* Source extract *

· · · ·

North Road, Clayton, Manchester M11 4WQ
A fine church of unusual design which exhibits strong character in the external massing and internal volumes. The interior incorporates extensive mosaic work by the Ludwig Oppenheimer firm.
Clayton was a small settlement around the moated medieval Clayton Hall. The area became built up during the late nineteenth and twentieth centuries, and is now part of the Manchester suburbs. The mission was established in 1906 and the choice of St Willibrord, the first bishop of Utrecht, as patron was made by the Dutch priest, Fr Sassen, who had acquired land for the church in 1905. The present church was built in 1937-8. Its design is attributed in the list entry and in The Buildings of England to Reynolds & Scott, but that partnership did not in fact begin until 1946. The church is similar in date and architectural character to St Dunstan, Moston (qv), a documented work by Norris & Reynolds, who were in partnership from the mid-1930s until 1946. St Willibrord can therefore safely be attributed to Norris & Reynolds.
Archive photographs in Manchester Central Library image collection include one showing the apse in 1968, before reordering. Since that time the altar rails have partly removed and the original altar moved forward. The west end of the church was divided off by a screen to form a social and meeting area in circa 2006.
Description
All orientations given are liturgical. For a description, see the list entry below. St Willibrord is similar in many ways to St Dunstan, Moston (qv), which was designed by Reynolds & Norris. The attribution to Reynolds & Scott in the list entry for St Willibrord is considered to be incorrect.

· · · ·

* Listed records *
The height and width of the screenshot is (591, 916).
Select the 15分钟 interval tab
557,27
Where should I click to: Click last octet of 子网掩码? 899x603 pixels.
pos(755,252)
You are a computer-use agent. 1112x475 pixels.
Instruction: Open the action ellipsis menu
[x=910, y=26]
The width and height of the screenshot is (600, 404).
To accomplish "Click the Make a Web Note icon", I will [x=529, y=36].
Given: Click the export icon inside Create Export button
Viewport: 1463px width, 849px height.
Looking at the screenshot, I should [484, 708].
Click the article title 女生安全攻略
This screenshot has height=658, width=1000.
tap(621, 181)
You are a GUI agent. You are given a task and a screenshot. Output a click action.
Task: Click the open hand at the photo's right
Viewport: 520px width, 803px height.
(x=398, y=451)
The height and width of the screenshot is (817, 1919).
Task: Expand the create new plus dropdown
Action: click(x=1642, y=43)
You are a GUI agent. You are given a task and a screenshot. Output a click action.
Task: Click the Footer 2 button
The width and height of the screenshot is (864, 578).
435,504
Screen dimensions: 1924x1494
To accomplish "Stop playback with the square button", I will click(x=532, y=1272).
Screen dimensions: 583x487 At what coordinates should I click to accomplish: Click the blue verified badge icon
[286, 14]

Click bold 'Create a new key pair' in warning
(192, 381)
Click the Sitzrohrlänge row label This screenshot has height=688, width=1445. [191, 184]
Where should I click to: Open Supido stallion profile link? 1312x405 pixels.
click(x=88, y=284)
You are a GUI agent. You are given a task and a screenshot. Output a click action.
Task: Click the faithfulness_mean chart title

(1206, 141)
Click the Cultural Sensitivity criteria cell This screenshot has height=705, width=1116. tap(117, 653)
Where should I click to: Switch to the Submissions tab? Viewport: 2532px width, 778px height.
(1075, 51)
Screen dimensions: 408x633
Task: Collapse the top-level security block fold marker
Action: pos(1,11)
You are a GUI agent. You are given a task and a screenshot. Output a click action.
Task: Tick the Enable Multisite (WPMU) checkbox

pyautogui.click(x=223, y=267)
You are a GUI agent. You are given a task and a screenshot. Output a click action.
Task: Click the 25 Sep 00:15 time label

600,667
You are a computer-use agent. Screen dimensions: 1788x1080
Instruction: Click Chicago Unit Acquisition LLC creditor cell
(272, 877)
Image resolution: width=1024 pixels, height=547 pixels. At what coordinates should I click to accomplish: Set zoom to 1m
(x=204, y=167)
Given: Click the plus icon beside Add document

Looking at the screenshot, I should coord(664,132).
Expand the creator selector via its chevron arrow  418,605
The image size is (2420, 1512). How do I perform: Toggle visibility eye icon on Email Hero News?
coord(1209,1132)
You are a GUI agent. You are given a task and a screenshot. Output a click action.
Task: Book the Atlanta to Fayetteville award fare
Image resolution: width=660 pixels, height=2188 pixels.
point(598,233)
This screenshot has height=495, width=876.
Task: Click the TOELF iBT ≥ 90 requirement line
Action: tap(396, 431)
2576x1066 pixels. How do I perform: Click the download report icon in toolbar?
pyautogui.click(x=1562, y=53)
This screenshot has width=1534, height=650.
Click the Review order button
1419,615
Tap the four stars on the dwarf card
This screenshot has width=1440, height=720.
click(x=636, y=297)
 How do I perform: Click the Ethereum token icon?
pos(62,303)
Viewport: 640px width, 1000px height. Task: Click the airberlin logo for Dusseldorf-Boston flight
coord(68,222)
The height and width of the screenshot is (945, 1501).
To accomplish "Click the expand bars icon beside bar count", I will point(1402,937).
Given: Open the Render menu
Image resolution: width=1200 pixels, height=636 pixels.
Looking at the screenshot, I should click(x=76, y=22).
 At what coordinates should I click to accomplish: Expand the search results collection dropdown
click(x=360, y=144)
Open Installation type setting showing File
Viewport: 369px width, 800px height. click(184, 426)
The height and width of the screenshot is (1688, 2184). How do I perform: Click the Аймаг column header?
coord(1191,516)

· · · ·

* Complete the following *
1. Answer these from the text on St Willibrord church:
(a) In what year was the mission established?
(b) Who chose St Willibrord as the patron?
(c) Around what year was the west end divided off by a screen?
2. From the text on St Willibrord church, quote the passage between "Clayton was a" and "Norris & Reynolds.", inclusive.
The lines have no connection to the text about St Willibrord church.

* Exercise results *
1.
(a) 1906
(b) Fr Sassen, the Dutch priest
(c) Circa 2006

2.
Clayton was a small settlement around the moated medieval Clayton Hall. The area became built up during the late nineteenth and twentieth centuries, and is now part of the Manchester suburbs. The mission was established in 1906 and the choice of St Willibrord, the first bishop of Utrecht, as patron was made by the Dutch priest, Fr Sassen, who had acquired land for the church in 1905. The present church was built in 1937-8. Its design is attributed in the list entry and in The Buildings of England to Reynolds & Scott, but that partnership did not in fact begin until 1946. The church is similar in date and architectural character to St Dunstan, Moston (qv), a documented work by Norris & Reynolds, who were in partnership from the mid-1930s until 1946. St Willibrord can therefore safely be attributed to Norris & Reynolds.